Activity: Copy out every line of the records in which "Херсонской" can be found.

(Supplied material begins)

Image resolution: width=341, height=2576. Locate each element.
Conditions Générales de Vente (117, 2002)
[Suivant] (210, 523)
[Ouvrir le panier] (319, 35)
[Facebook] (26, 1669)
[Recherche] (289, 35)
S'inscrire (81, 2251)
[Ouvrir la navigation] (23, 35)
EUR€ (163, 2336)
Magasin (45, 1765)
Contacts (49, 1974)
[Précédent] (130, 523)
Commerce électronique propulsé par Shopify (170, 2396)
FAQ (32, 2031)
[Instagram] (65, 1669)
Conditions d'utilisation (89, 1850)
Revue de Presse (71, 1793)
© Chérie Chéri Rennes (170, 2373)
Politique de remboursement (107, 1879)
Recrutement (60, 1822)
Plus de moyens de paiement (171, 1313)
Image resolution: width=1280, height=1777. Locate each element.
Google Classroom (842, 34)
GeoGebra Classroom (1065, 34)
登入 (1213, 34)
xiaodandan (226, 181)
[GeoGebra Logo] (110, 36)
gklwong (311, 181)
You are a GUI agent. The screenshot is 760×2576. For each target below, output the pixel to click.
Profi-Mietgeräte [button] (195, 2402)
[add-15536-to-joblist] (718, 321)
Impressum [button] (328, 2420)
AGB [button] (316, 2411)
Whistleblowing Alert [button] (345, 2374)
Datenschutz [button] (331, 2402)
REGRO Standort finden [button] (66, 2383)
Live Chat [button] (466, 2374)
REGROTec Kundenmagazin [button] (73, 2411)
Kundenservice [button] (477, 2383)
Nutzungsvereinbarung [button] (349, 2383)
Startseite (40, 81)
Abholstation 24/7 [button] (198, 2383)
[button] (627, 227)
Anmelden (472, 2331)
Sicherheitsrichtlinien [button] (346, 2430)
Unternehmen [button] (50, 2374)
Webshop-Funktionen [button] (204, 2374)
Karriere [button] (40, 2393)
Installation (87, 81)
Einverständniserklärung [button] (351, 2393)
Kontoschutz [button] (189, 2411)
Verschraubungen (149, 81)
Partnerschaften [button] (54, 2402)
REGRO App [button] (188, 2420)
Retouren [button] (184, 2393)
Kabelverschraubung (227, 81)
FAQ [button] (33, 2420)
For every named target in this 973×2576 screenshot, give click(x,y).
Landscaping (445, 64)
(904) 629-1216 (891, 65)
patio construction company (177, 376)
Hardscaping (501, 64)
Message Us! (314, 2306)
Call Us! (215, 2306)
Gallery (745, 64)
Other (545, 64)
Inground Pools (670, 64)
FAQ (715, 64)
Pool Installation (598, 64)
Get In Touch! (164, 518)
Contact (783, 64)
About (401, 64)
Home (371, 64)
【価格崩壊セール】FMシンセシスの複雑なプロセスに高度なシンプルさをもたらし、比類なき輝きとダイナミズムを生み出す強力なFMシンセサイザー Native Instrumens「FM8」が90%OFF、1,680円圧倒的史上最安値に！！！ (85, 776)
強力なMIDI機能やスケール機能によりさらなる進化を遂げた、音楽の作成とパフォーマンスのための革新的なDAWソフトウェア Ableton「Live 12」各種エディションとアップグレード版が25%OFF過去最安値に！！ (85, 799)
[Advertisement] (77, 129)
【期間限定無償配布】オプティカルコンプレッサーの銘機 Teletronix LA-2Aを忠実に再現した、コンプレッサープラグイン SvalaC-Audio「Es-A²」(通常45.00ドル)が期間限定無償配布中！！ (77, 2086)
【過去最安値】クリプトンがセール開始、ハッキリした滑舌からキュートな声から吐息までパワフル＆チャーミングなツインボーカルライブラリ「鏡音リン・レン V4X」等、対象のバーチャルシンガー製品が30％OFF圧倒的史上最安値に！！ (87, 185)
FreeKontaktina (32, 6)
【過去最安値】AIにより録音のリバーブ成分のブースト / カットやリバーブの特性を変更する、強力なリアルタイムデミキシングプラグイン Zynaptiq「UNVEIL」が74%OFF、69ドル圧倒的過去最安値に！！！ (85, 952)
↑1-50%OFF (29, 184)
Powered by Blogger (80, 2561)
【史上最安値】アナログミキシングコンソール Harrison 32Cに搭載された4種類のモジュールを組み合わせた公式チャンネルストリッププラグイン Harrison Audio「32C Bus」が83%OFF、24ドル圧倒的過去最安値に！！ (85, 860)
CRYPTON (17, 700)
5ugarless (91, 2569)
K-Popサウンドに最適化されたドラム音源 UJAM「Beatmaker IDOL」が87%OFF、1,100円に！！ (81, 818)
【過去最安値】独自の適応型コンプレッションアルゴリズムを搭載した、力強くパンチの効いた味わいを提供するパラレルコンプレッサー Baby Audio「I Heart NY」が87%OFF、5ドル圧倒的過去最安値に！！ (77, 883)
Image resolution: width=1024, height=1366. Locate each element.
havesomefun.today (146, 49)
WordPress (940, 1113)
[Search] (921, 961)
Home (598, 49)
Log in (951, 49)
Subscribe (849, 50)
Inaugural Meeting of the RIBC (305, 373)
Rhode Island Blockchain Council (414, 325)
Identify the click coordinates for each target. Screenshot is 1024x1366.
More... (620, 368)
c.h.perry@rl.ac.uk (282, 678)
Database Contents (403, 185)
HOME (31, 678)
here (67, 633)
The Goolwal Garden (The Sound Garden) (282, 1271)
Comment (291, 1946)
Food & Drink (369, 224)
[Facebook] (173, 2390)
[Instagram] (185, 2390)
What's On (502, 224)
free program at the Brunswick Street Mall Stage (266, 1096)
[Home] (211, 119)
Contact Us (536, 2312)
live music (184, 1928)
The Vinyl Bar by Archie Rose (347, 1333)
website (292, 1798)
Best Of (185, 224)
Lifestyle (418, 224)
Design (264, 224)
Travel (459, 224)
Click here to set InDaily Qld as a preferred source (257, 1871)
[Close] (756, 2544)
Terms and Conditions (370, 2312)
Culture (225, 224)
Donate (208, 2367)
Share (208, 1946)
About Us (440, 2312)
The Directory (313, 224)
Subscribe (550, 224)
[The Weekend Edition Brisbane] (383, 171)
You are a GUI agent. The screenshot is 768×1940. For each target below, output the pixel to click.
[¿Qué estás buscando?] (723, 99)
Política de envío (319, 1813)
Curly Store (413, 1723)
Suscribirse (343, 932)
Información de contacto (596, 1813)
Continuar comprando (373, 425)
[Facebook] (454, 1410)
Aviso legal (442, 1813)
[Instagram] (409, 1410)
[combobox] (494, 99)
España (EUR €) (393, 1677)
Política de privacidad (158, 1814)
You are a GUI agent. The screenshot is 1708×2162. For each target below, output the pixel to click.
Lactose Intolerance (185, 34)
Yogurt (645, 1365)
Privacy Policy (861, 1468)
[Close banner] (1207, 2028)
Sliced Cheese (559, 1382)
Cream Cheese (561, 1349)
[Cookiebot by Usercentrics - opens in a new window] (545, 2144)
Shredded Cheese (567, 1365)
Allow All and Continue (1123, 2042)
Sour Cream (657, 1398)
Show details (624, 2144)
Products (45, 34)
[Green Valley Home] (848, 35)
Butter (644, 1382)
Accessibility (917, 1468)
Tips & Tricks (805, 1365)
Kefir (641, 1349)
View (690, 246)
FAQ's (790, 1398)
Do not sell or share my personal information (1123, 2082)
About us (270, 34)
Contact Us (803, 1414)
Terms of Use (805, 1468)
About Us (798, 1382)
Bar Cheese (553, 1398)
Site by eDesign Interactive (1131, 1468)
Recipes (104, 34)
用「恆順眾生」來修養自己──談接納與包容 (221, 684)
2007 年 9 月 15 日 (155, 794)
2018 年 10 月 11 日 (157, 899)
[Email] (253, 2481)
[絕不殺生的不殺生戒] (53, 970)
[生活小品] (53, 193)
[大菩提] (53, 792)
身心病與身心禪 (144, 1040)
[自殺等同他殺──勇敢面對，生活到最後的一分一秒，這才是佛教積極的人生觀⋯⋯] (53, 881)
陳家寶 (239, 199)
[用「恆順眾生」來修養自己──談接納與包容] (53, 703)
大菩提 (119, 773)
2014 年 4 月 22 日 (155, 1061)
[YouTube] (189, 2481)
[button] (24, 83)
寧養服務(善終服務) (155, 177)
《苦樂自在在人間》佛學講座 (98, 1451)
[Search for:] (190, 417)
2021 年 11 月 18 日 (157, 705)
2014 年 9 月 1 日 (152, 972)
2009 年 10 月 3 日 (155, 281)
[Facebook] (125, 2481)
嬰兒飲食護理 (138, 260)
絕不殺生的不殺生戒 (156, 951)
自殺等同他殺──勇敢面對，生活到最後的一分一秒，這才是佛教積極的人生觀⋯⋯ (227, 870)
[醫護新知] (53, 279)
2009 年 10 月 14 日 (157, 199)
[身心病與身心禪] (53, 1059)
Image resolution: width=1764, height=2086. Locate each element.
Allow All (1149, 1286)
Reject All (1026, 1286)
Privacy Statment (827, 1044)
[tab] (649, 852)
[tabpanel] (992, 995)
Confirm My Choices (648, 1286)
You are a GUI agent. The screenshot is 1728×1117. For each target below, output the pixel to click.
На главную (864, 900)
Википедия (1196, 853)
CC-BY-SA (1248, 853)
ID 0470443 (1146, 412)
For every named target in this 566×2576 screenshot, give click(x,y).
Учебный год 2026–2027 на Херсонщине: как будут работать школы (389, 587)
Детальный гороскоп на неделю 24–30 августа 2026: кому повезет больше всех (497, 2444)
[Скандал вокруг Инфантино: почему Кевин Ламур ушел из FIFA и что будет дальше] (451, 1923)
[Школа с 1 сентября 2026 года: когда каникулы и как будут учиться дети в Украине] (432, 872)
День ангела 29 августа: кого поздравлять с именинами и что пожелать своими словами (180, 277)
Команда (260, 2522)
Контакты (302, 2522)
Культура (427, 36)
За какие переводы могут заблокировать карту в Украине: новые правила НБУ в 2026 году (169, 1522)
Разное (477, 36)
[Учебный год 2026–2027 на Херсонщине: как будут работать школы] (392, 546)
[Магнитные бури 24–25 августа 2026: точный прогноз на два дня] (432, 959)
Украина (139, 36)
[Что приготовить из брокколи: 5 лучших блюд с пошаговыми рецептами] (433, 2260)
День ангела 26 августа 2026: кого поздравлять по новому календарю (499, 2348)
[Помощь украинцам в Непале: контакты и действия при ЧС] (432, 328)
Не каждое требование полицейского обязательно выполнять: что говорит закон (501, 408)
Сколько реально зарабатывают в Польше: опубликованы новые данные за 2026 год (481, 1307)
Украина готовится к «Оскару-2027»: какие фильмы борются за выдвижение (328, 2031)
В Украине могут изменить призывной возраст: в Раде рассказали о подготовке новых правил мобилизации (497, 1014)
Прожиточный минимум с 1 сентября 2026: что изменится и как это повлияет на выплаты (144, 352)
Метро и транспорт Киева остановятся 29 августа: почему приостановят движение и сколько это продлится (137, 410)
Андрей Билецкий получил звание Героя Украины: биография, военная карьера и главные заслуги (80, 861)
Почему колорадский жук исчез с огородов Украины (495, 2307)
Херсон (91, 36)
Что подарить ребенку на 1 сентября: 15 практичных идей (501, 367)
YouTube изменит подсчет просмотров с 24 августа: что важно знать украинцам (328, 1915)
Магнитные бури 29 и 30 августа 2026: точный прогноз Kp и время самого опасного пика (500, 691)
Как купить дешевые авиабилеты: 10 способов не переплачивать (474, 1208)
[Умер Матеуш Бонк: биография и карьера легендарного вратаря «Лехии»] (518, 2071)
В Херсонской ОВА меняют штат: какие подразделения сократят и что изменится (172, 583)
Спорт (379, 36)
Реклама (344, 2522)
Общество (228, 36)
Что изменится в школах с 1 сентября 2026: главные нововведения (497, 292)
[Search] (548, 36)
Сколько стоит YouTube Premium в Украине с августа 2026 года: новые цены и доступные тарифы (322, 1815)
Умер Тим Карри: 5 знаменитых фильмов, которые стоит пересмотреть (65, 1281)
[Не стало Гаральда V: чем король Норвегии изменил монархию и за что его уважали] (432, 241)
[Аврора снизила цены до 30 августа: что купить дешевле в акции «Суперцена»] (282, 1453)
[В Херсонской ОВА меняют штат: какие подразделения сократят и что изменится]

(Supplied material ends)

Problem solution:
В Херсонской ОВА меняют штат: какие подразделения сократят и что изменится (172, 583)
[В Херсонской ОВА меняют штат: какие подразделения сократят и что изменится]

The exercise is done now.